Spotty Wheat Stands Stir Concern for Wind Erosion in Western Nebraska

Spotty Wheat Stands Stir Concern for Wind Erosion in Western Nebraska

Jan. 28, 2011

A dry fall across much of western Nebraska in 2010 resulted in spotty winter wheat stands. Although late moisture did manage to germinate and emerge some additional wheat plants before winter set in, ground cover in portions of many fields is low.

This creates a worrisome situation for soil erosion as we enter late winter and early spring, when strong winds can move soil particles not protected by growing wheat plants or previous crop residues. Fortunately, some of the poorest stands are in no-till fields where some previous crop residue remains to protect the soil surface. No-till disc drills had difficulty getting wheat seed planted into soil moisture last fall, which led to uneven wheat emergence.

Although no major soil erosion events have occurred so far this season, growers should be prepared to take defensive measures to prevent soil erosion before it begins. If a wheat grower has one or more fields with areas of poor stand, they may want to consider the following emergency control options before they find themselves in an erosion situation that can quickly get out of hand. However, before beginning emergency tillage operations, growers should check with their crop insurance agent.

Emergency Control Options

During winter, wheat is in a passive or dormant state and cannot recover to produce ground cover until it warms up. Although soil erosion is best handled with a long-range plan that includes maintaining vegetative ground cover, reducing field widths, and planting windbreaks, when soil starts moving unexpectedly, or conditions suggest this may occur, emergency control strategies may be needed.

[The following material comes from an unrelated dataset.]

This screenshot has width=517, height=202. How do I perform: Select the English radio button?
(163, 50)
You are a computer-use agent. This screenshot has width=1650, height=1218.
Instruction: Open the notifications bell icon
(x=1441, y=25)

The following emergency control methods are available to reduce damage from wind-induced soil erosion that already has started or is anticipated:

  • tillage to produce ridges and clods;
  • addition of crop residue;
  • application of livestock manure;
  • irrigation to increase soil moisture;
  • temporary, artificial wind barriers;
  • soil additives or spray-on adhesives.

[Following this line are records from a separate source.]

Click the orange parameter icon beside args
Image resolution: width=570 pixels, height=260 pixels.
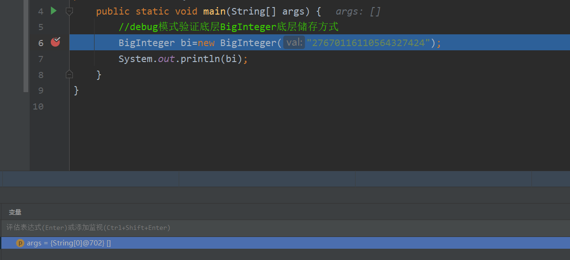(20, 243)
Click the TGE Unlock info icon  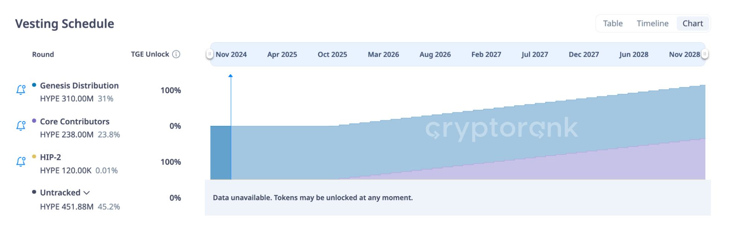coord(176,54)
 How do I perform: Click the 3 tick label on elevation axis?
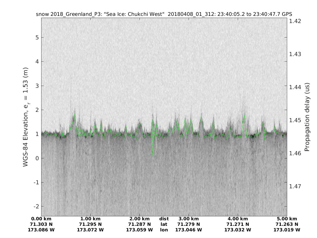coord(37,86)
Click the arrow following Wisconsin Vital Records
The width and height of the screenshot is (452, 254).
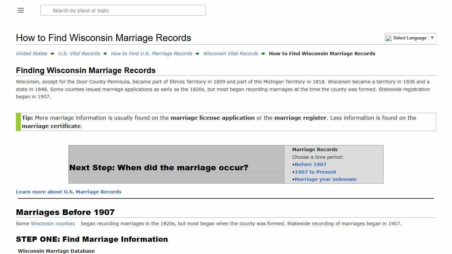(263, 53)
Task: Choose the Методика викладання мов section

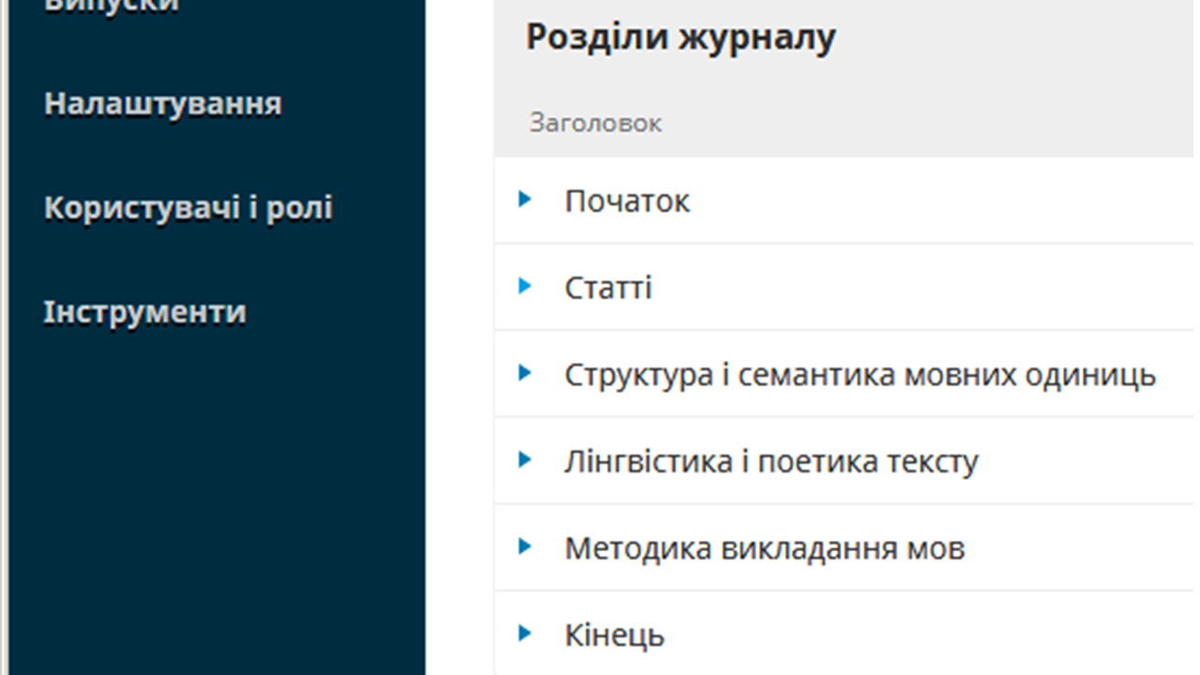Action: click(x=764, y=548)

The choice of method, or combination of methods, depends on severity of erosion, soil type, soil moisture, type of crop, stage of crop growth, and equipment or materials available.

Emergency Tillage

Illustration showing emergency tillage pattern
Figure 1. When applying emergency tillage to growing wheat, use an implement with narrow chisel or shovel point shanks placed 4-5 feet apart and drive perpendicular to the direction of the prevalent winds.

Tillage is commonly used for emergency wind erosion control, but it should be viewed as a last resort. It can be effective if done properly. The purpose of emergency tillage is to provide a rough, ridged, cloddy surface more resistant to wind erosion. Surface roughness reduces wind velocity at the soil surface and helps trap windblown soil particles. Emergency tillage is only a temporary measure because clods readily disintegrate.

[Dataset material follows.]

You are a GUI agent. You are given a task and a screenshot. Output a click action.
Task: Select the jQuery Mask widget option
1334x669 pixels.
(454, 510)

When using emergency tillage in growing wheat, use an implement with narrow chisel or shovel point shanks placed 4-5 feet apart and drive perpendicular to the direction of the prevalent winds.

Where possible, use emergency tillage before soil blowing starts. Soil erodes more rapidly from abrasion by windblown soil particles than from wind that contains no soil particles. If erosion is anticipated because high winds are forecast, start emergency tillage on areas of the field most vulnerable to erosion before the wind reaches a critical speed.

If soil blowing already has started, begin emergency tillage on the upwind edge of the eroding area. Tillage in a direction perpendicular to the expected wind direction is most effective. An implement used for emergency wind erosion control should gently lift the soil, creating as many and as large of clods as possible. Disks and harrow-type implements with several ranks of closely spaced tines generally will not be effective, and should not be used.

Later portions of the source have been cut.